Manila yang terus mengamati pergerakan Bandung secara diam-diam sejujurnya juga merasa sangat was-was. Dirinya tidak bisa kehilangan kosentrasi begitu saja karena, jika dirinya lengah maka habislah riwayat keduanya saat ini.
"Pakai, Dwi Chagimu, Bangkok!" suruh Manila begitu melihat Bandung yang sudah kembali bangkit berdiri dan bersiap dengan kuda-kuda silatnya. Ah, saat ini bukanlah sekedar pertarungan biasa karena saat ini merupakan pertarungan beladiri yang bersedia mengorbankan kerusakan anggota tubuh.
"Hah? Aku belum terlalu mahir menggunakannya. Lagi pula, Dwi Chagi hanya bagus saat digunakan oleh ahlinya seperti Seoul. Kau tahu aku ini spesialis Mua Thai, tahu!" protes Bangkok begitu mendengar suruhan dari teman dekatnya tersebut.
"Sudahlah gunakan saja! Aku menyuruhmu bukan tanpa alasan, justru karena Dwi Chagimu yang tidak sempurna itu bisa menciptakan peluang untukku menyerang Bandung," seru Manila yang sudah tidak sabaran.

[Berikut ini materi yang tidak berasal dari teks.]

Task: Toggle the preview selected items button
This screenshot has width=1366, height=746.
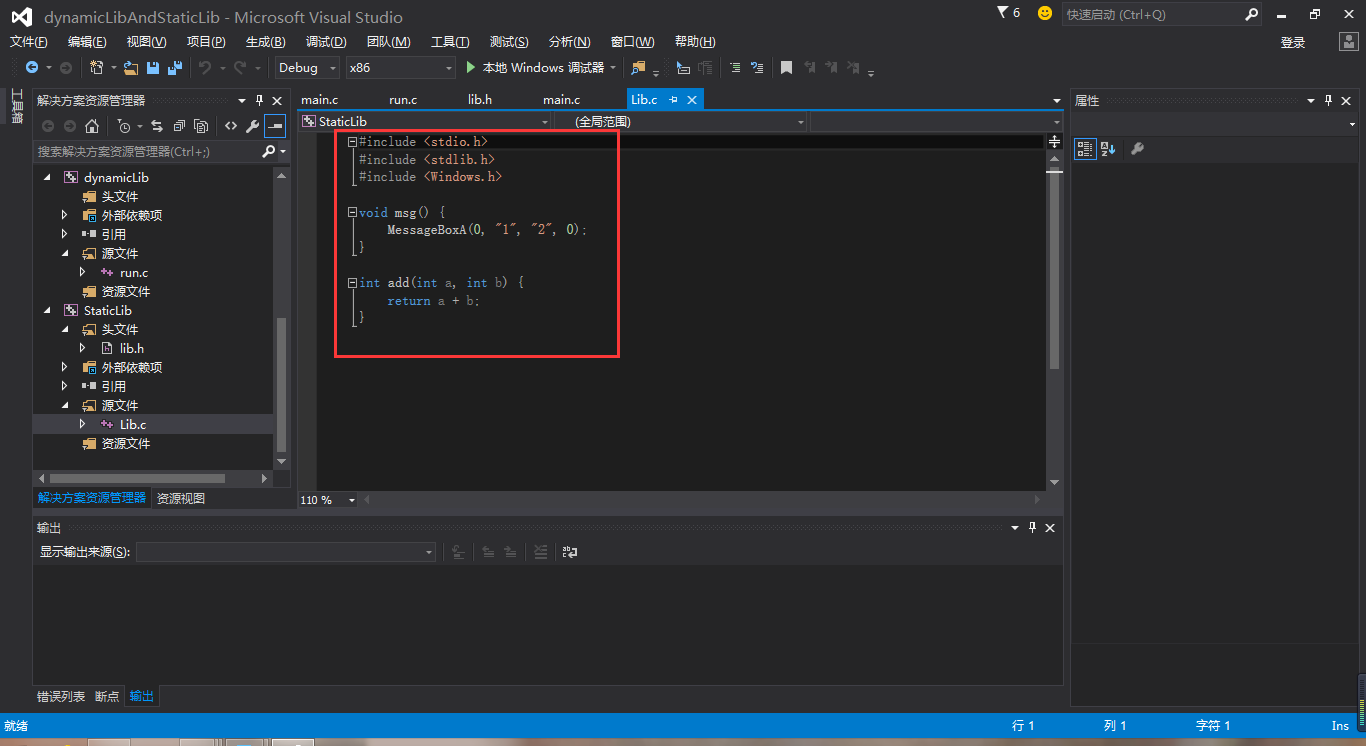Action: (x=275, y=126)
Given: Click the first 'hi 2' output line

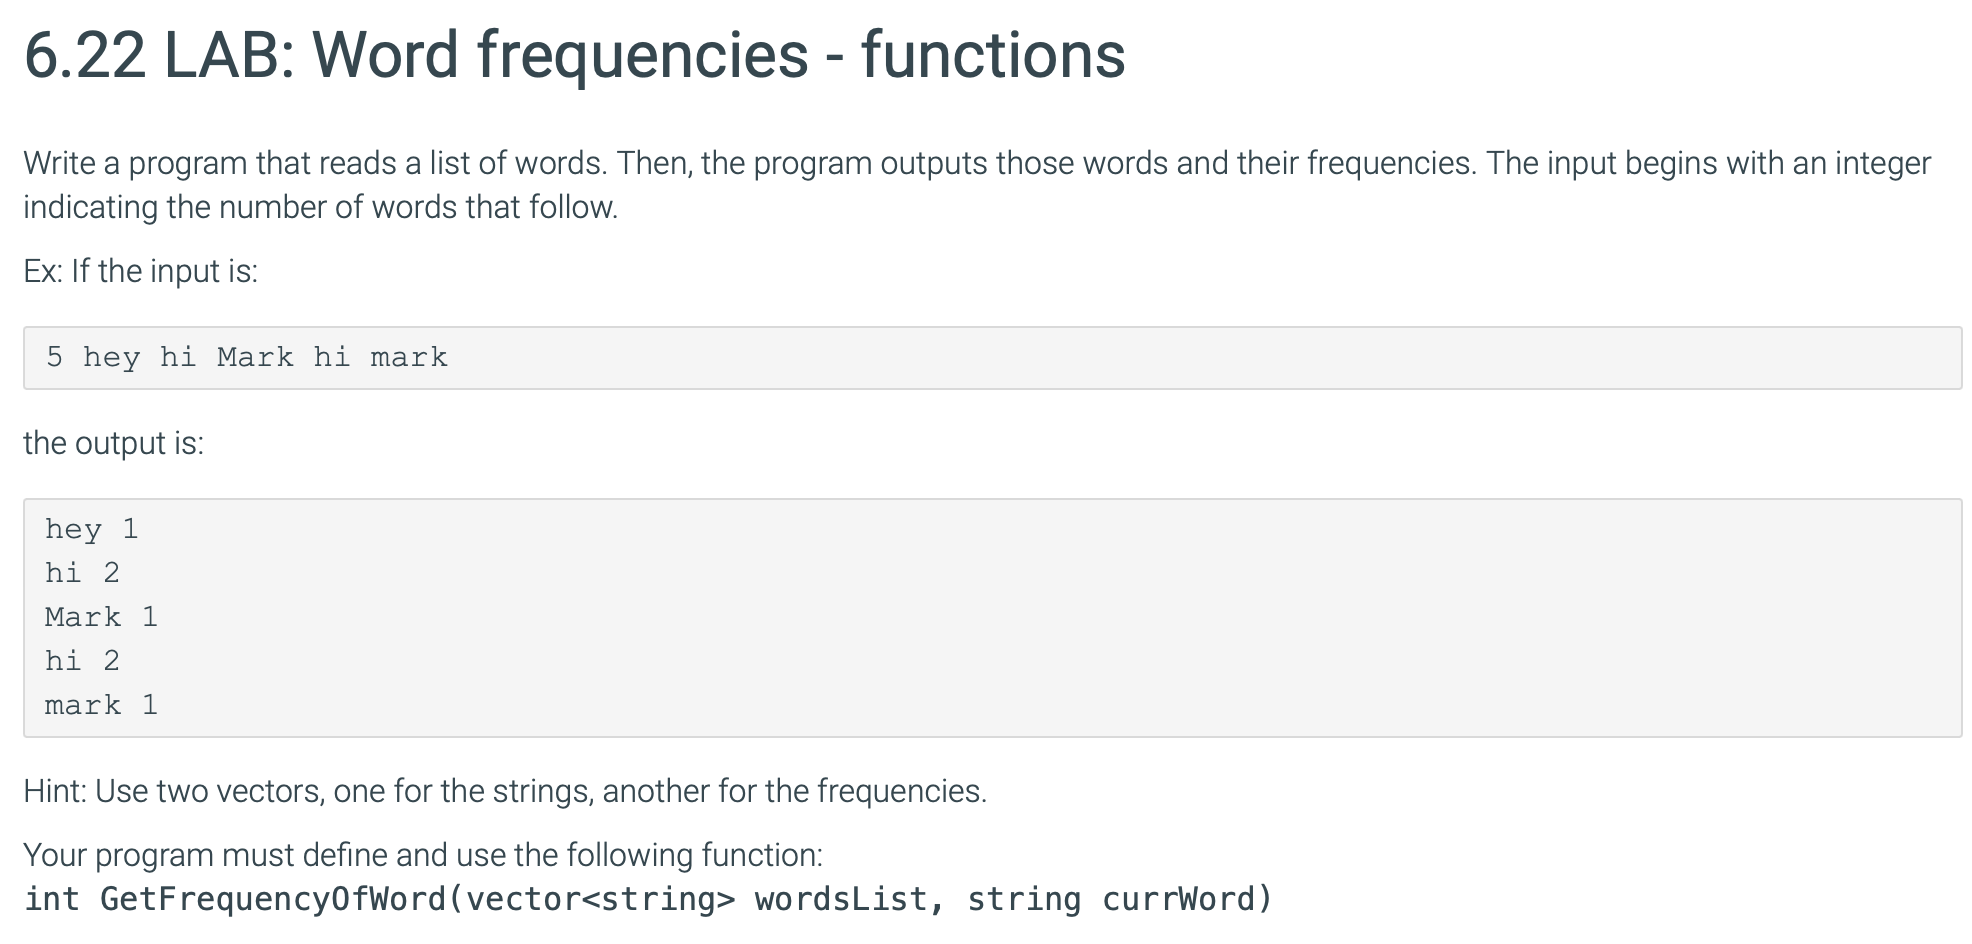Looking at the screenshot, I should click(82, 573).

Sejujurnya, Bangkok masih tidak mengerti dengan permintaan Manila namun ia tetap melakukannya. Melayangkan tendangan taekwondo tersebut pada Bandung secara tidak sempurna. Dwi Chagi milik Bangkok tidak bisa dibilang berhasil, karena saat melayangkan tendangan tersebut Bangkok tidak berhasil memutar tubuhnya dengan benar sehingga objek serangannya terkesan kacau.
KRAK
Meskipun pada awalnya Bangkok merasa serangannya tersebut hanya sia-sia namun sekarang ia berani percaya pada kata-kata Manila sebelumnya. Karena, ketika melayangkan serangan yang terkesan gagal tersebut ke arah lawan dan fokus lawan mulai kacau maka disitulah, Manila memanfaatkannya dengan menggunakan serangan
Setelah mendapatkan serangan tersebut, Bandung nyaris jatuh. Namun meskipun sekarang dirinya terlihat goyah, remaja itu sama sekali terlihat tidak ingin menyerah sama sekali. Bahkan, Bandung masih sempat-sempatnya menunjukkan jari tengahnya pada teman-temannya.

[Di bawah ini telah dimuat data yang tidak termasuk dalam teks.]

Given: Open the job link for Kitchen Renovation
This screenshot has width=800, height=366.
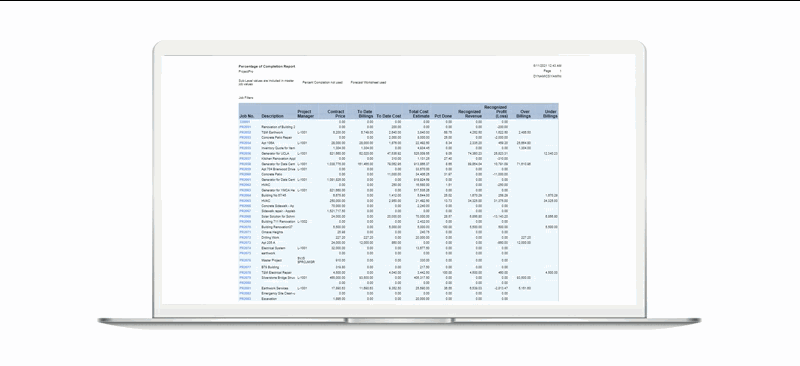Looking at the screenshot, I should click(245, 158).
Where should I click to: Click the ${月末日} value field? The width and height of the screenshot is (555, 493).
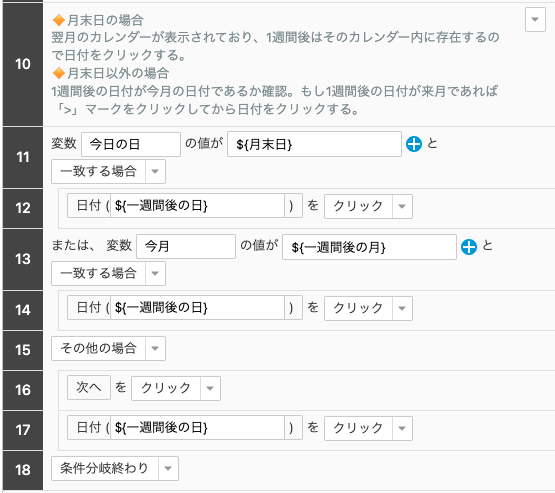point(314,144)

"Lihat hanya karena ia kehilangan kesadarannya, kepribadiannya yang kita kenal sangat sopan tiba-tiba saja berubah menjadi sekasar ini," komentar Bangkok. Pemuda itu kemudian melirik ke arah Washington yang kini tengah bersandar di tembok. "Hanya karena ulahmu, kami harus berurusan dengan monster sepertinya."

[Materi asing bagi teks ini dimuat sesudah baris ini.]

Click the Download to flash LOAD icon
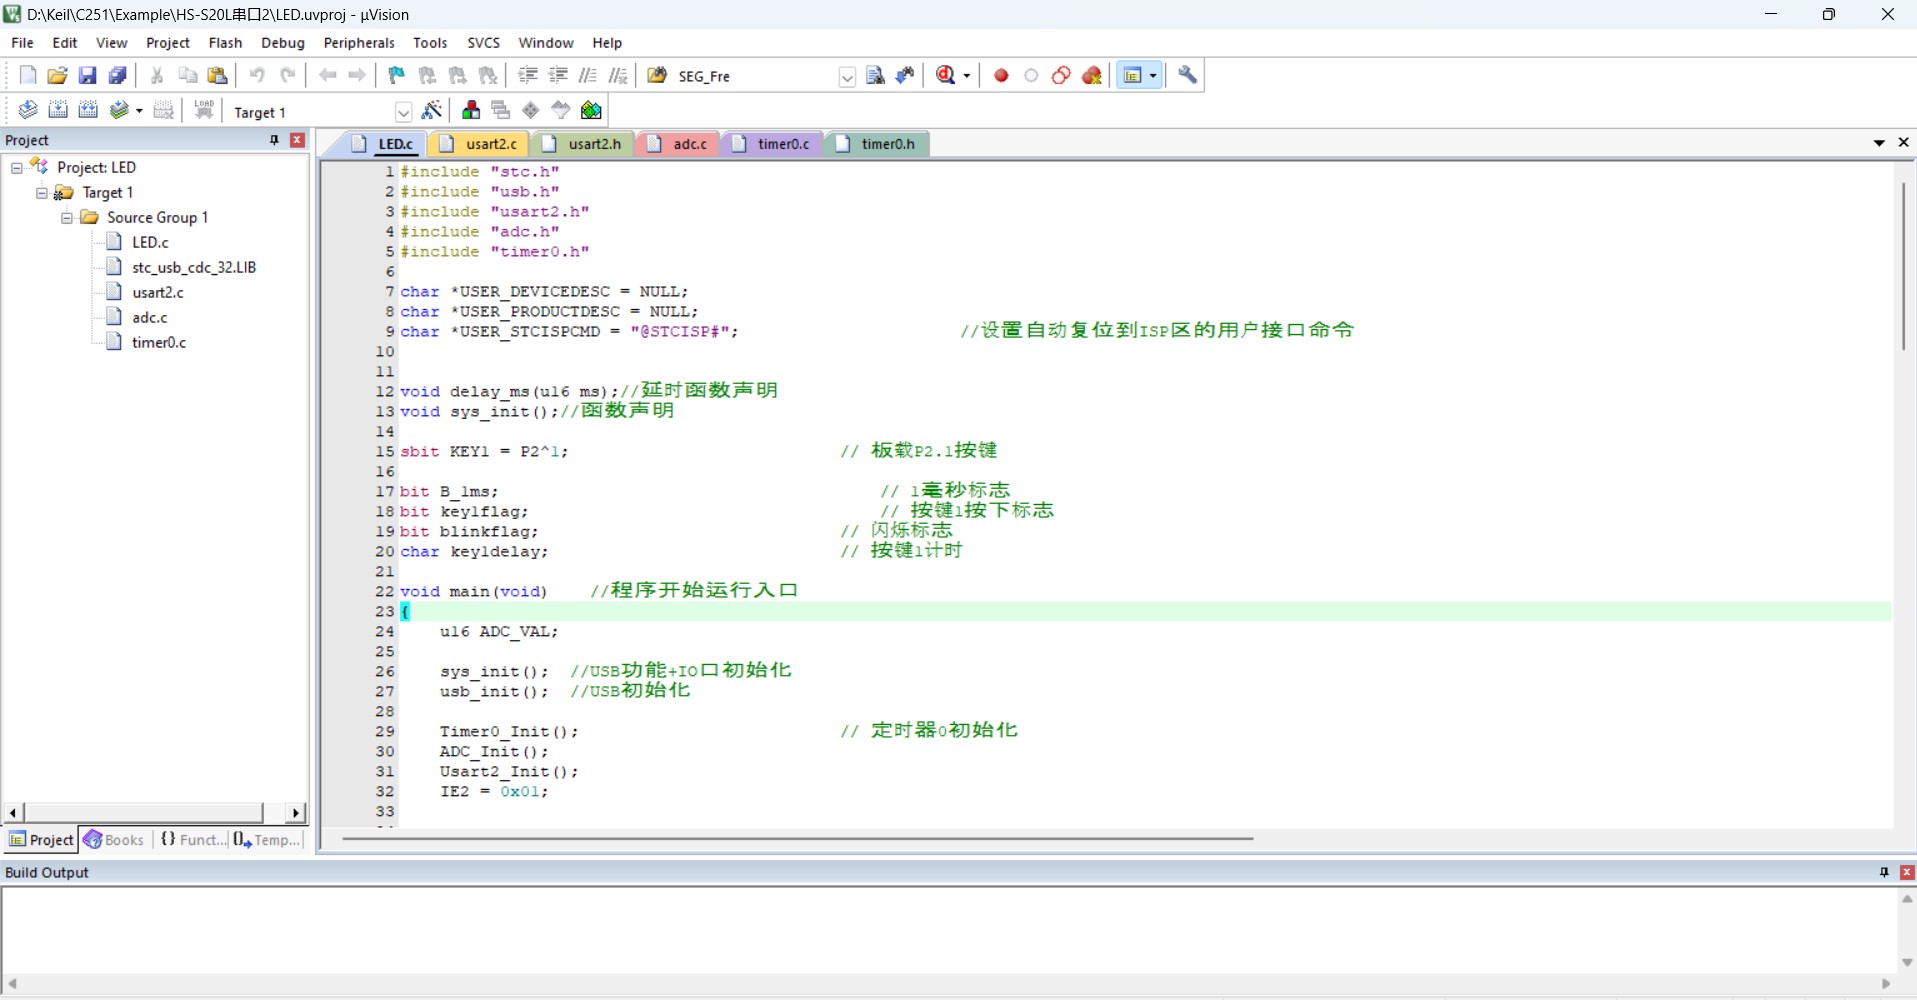 tap(204, 110)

"Benar-benar merepotkan," timpal Manila yang juga merasa direpotkan karena ulah Wangshiton yang sama sekali tidak bertanggung jawab.
Manila sendiri berpikir mungkin dirinya dan Bangkok tidak bisa mengalahkan Bandung. Satu-satunya yang ia pikirkan adalah bagaimana cara untuk terus menahan Bandung sampai bala bantuan datang.
"Aku tidak yakin kita bisa mengalahkannya. Satu-satunya yang bisa kupikirkan di sini adalah bagaimana cara untuk menahan serangannya itu," ujar Manila memberitahukan hal tersebut pada Bangkok.
"Aku juga berpikiran sama sepertimu," balas Bangkok sembari melancar serangan Teh Chiang (Menendang ke atas dalam bentuk segitiga memotong di bawah lengan dan rusuk) pada Bandung yang kala itu ingin melancarkan serangan Pulo Kali yang menjadi salah satu jurus andalannya dalam silat.
"Kau gunakan kaki untuk menangkis sementara dia menggunakan telapak tangan. Wuah, aku kagum," komentar Manila yang sebenarnya bertujuan untuk mengejek.